Survey Data

Reg No




Categories of Special Interest

Architectural, Artistic

Original Use


In Use As

Apartment/flat (converted)


1815 - 1825


316650, 233149

Date Recorded


Date Updated



Attached two-bay four-storey over basement former townhouse, built c. 1820, with two-stage return to rear (east). Now in use as apartments. Pitched roof to west with hipped south section, irregular M-profiled hipped roofs to rear (east) span, concealed by brick parapet with masonry coping. Shouldered rendered chimneystacks to north party wall with lipped yellow clay pots. Parapet gutters, cast-iron hopper and downpipe to north end. Brown brick walling laid in Flemish bond, rendered walling to basement beneath granite plinth course. Square-headed window openings with brick voussoirs, patent reveals and largely masonry sills. Timber sliding sash windows; possibly original six-over-six and three-over-three to second floor and third floor respectively, eight-over-eight to basement with convex horns and one-over-one late-nineteenth century replacements to ground and first floors with ogee horns. Decorative cast-iron balconettes to ground, first floor and second floor openings. Round-headed door opening with brick voussoirs, moulded reveals and recessed surround containing panelled frieze with garlands and moulded cornice carried on fluted Doric columns over plinth stops, with plain fanlight and raised-and-field timber panelled door having brass furniture. Granite entrance platform with cast-iron boot scraper, approached by two granite steps flanked by iron railings with decorative cast-iron corner posts on granite plinth, enclosing basement to north-side. Coal-hole cover to pavement. Concrete steps to basement. Street fronted on Fitzwilliam Street Upper. Modernised two-storey mews building to rear (east) plot, concealed behind roughly coursed and squared limestone rubble wall lining Lad Lane, pierced by a round-headed carriage-arch and pedestrian opening with dressed stone surrounds and replacement timber doors.

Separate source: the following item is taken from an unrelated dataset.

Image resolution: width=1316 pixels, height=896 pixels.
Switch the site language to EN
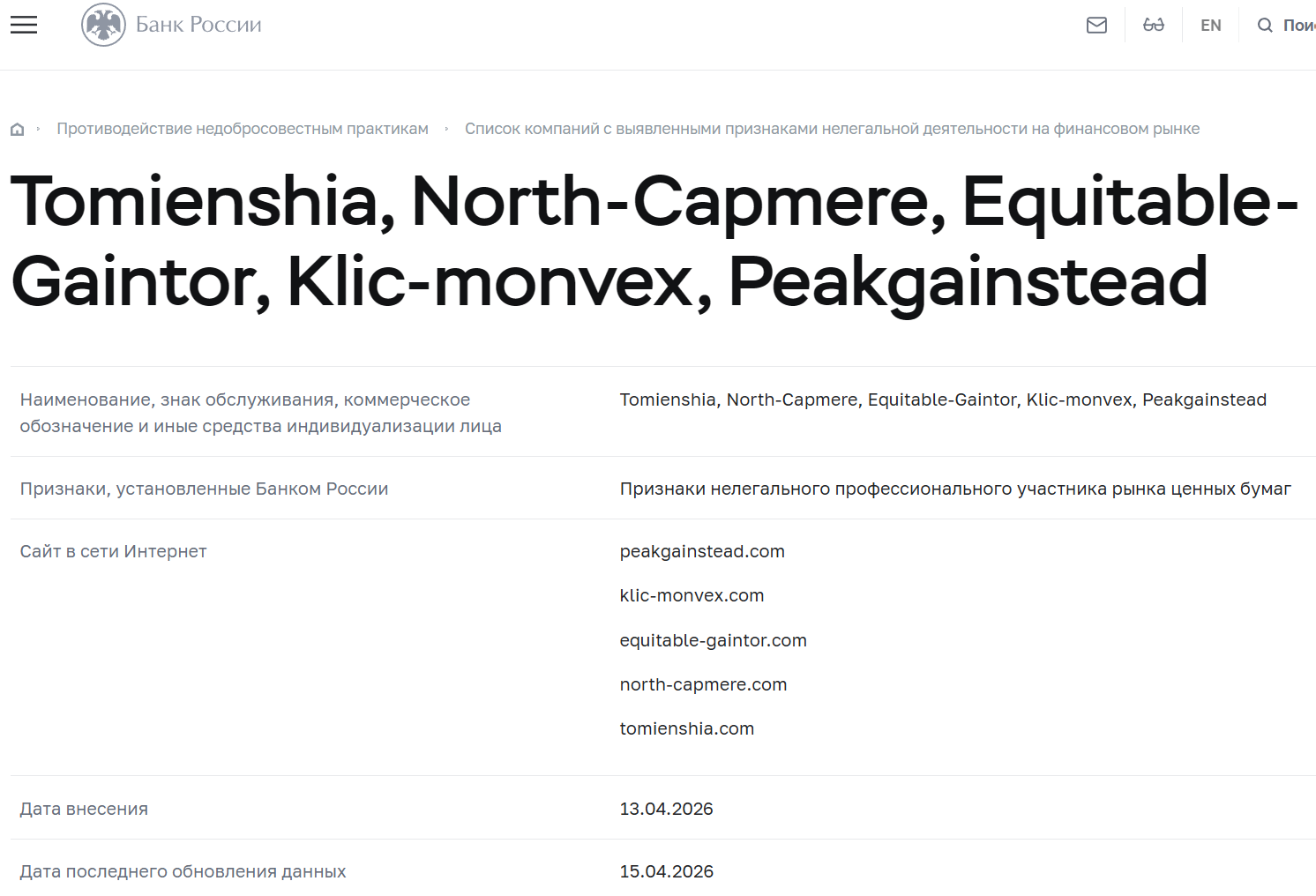(1210, 24)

This former townhouse retains its traditional form and proportions, mellow brick which contrasts with the granite dressings, well executed ironwork, and a handsome Doric doorcase. The development of Fitzwilliam Street Upper began on the north-end of the western side during the early-nineteenth century. Taken as a whole with Fitzwilliam Street Upper and the east-side of the Merrion Square, this uninterrupted stretch constitutes the longest piece of Georgian streetscape in Dublin. Although largely homogenous in character and form, the subtle variations between the houses are indicative of the speculative nature of development.